=== Extrait du texte ===
Ignacio Cembrero 30/07/2019
Le roi Mohammed VI et sa famille se livrent à une exhibition de luxe maritime, tandis que l’émigration clandestine marocaine par la mer vers l’Espagne monte en flèche.

Tradotto da Fausto Giudice
Une centaine d’invités étaient présents dimanche à bord du Badis 1, le nouveau yacht du roi Mohamed VI mouillé devant la résidence royale de Rincón, sur la côte nord du Maroc. Le souverain avait invité les familles riches de Casablanca et de Rabat à l’inauguration de ce voilier de 70 mètres de long, l’un des dix plus grands au monde. Ils devaient être pieds nus pour que les semelles noires de leurs chaussures ne salissent pas le plancher immaculé.
Ces riches invités ont dû se rendre deux fois à Rincon -que les Marocains appellent M’diq en arabe et Thaghmath en tamazight- près de Tétouan après que samedi, le jour prévu pour la cérémonie, ils avaient été renvoyés dans leurs plus beaux habits sans aucune explication, selon un des invités. Ils sont revenus le lendemain et, cette fois, le roi était là pour les recevoir, accompagné de ses fidèles amis les frères Azaitar, trois boxeurs allemands d’origine marocaine avec qui il passe la plupart de son temps.
Ce voilier moderne, baptisé du nom que les Marocains donnent au Rocher de Velez de la Gomera sous souveraineté espagnole, a été le cadeau que Mohamed VI s’est fait à l’occasion du 20ème anniversaire de son intronisation. Il s’ajoute à la goélette El Boughaz 1 – 62 mètres de long, mise à l’eau en 1930 mais restaurée – qu’il possède depuis 17 ans. Combien l’a-t-il payé ? L’hebdomadaire casablancais Tel Quela découvert que son ancien propriétaire, le milliardaire usaméricain Bill Duker, l’avait mis en vente pour 88 millions de dollars. Le prix de la transaction n’a pas été confirmé car, comme il est d’usage, le Palais Royal n’a pas communiqué sur l’affaire.
Pendant que Mohamed VI accueillait ses invités à bord, son fils, le prince héritier Moulay Hassan, 16 ans, sa fille Lalla Khadija, 12 ans, et son ex-femme, la princesse Lalla Salma, étaient également en vacances à l’autre bout de la Méditerranée, selon la presse grecque. Ils sont partis le 7 juillet de l’île de Skiathos à bord du ‘Serenity’, un yacht sur lequel ils ont fait une croisière de dix jours en mer Egée. La location de ce luxueux navire coûte entre 550 000 et 600 000 euros par semaine, un chiffre révélé par la presse grecque et repris par certains médias marocains.
Épidémie migratoire
Cette exhibition de luxe maritime a coïncidé avec la publication de statistiques, généralement confidentielles, sur l’augmentation de l’émigration clandestine marocaine par mer vers l’ Espagne. En 2018, les Marocains ont représenté un peu moins de 22 % des 57 498 ” harragas ” – comme on appelle les ” sans papiers ” au Maghreb – qui ont atteint les côtes espagnoles à bord de 2 109 embarcations. Bien qu’au premier semestre 2019, le nombre total d’immigrants irréguliers ait diminué de 27%, la proportion de Marocains est passée à 29,9%. En mai, il a même atteint un record de 48,08 %.
=== Bloc de données ===
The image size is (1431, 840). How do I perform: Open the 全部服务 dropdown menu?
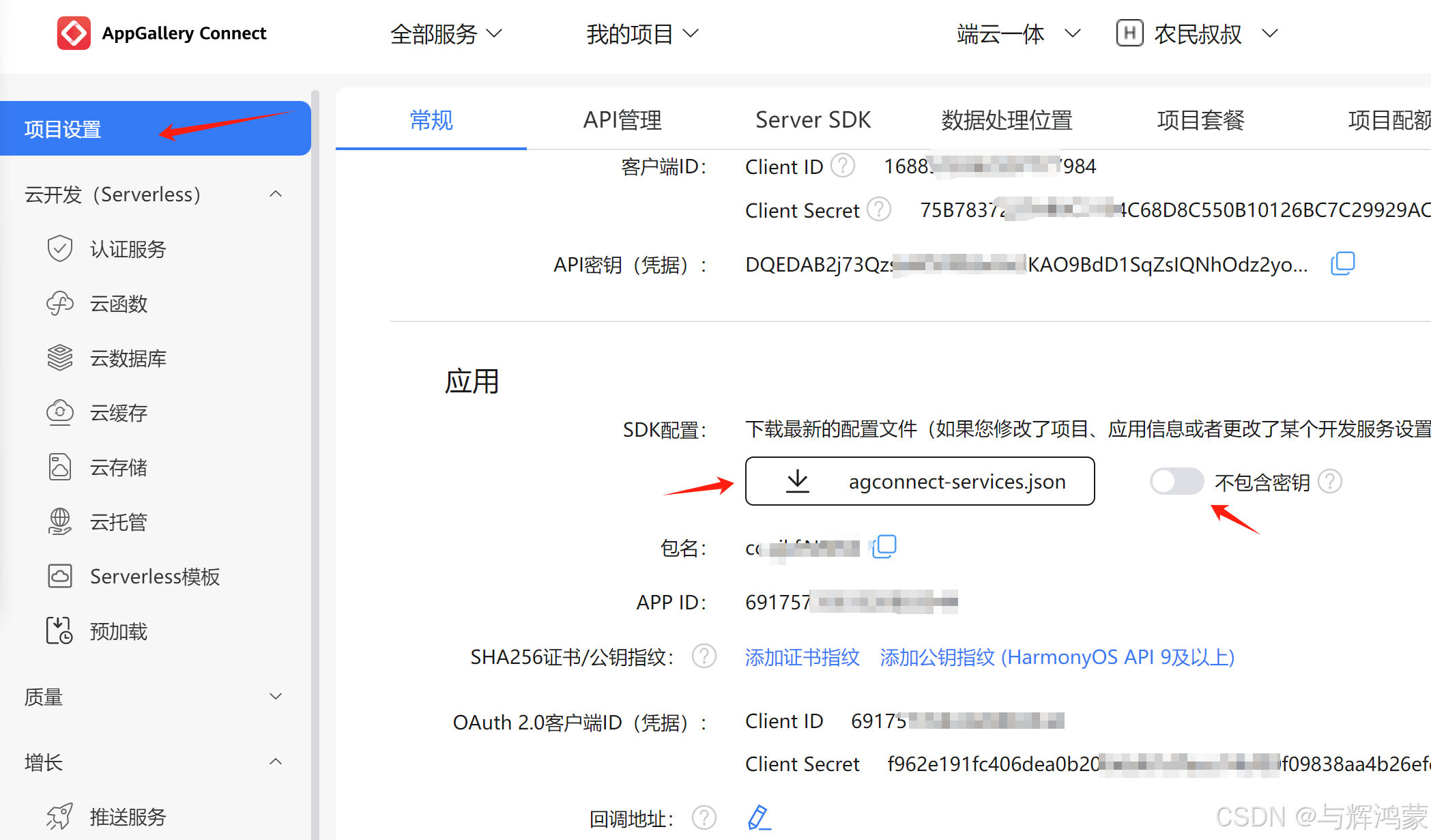coord(446,33)
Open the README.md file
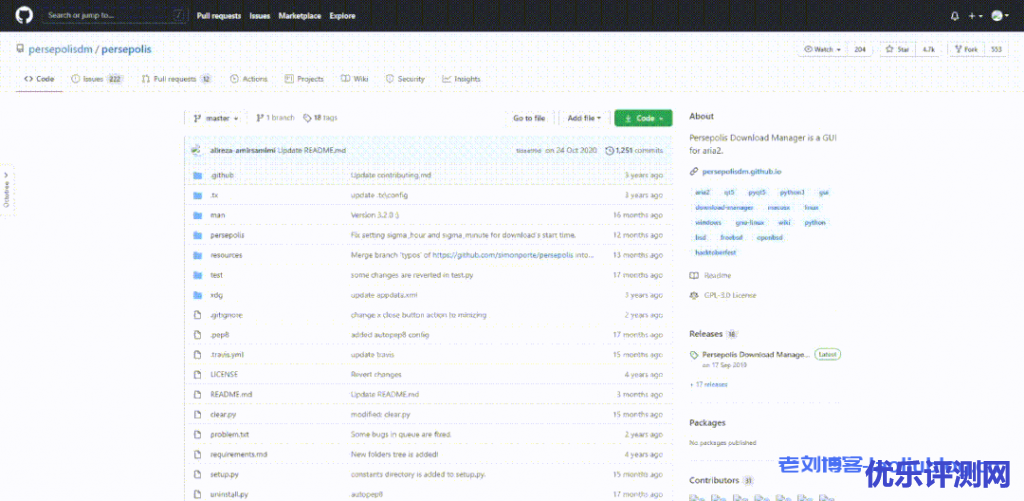 [x=231, y=394]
===
** Actions demandées **
1) Réécrivez le passage de l'article sur le yacht royal qui va de « Ignacio Cembrero 30/07/2019 » jusqu'à « monte en flèche. », en mettant « faste nautique » à la place de « luxe maritime ».
2) Écrivez la suite de l'article sur le yacht royal, à partir de sa dernière phrase.

** Réponses finales **
1)
Ignacio Cembrero 30/07/2019
Le roi Mohammed VI et sa famille se livrent à une exhibition de faste nautique, tandis que l’émigration clandestine marocaine par la mer vers l’Espagne monte en flèche.

2)
Ces chiffres ne sont pas collectés sur le site internet du ministère espagnol de l’Intérieur, qui refuse de fournir une ventilation des arrivées par nationalité pour, selon des sources de ce département, ne pas nuire à la susceptibilité des autorités de Rabat à révéler l’épidémie migratoire que connaît le Maroc. Le ministère communique les données qu’il compile à des organismes internationaux tels que Frontex, l’agence européenne de surveillance des frontières, qui les transmet à son tour à la Commission européenne.
Ces statistiques, recueillies dans un rapport du Service européen pour l’action extérieure (SEAE) du 9 juillet, ne prennent en considération qu’une partie du phénomène migratoire marocain. Lorsque des immigrants subsahariens mettent le pied sur les plages andalouses, ils se laissent emprisonner parce qu’ils savent qu’après avoir été enfermés pendant deux mois au maximum, ils ont peu de risques d’être expulsés. En revanche, 36% des harragas marocains et 32% des Algériens arrêtés à leur arrivée ont été rapatriés en 2018. Quand ils débarquent, ils essaient donc d’éviter les forces de sécurité. Combien réussissent ? Il n’y a même pas d’estimation.
À tous ceux-là s’ajoutent ceux qui franchissent légalement les frontières de l’Espagne, mais qui restent dans le pays à l’expiration de leur contrat de travail. L’exemple le plus frappant est celui des 15 000 saisonnières marocaines embauchées en 2017 pour la récolte des fraises à Huelva. Dix-sept pour cent ne sont pas rentrées au Maroc, selon une enquête de l’agence EFE publiée en octobre dernier, alors que le retour est une condition préalable pour recevoir la partie retenue de leur salaire.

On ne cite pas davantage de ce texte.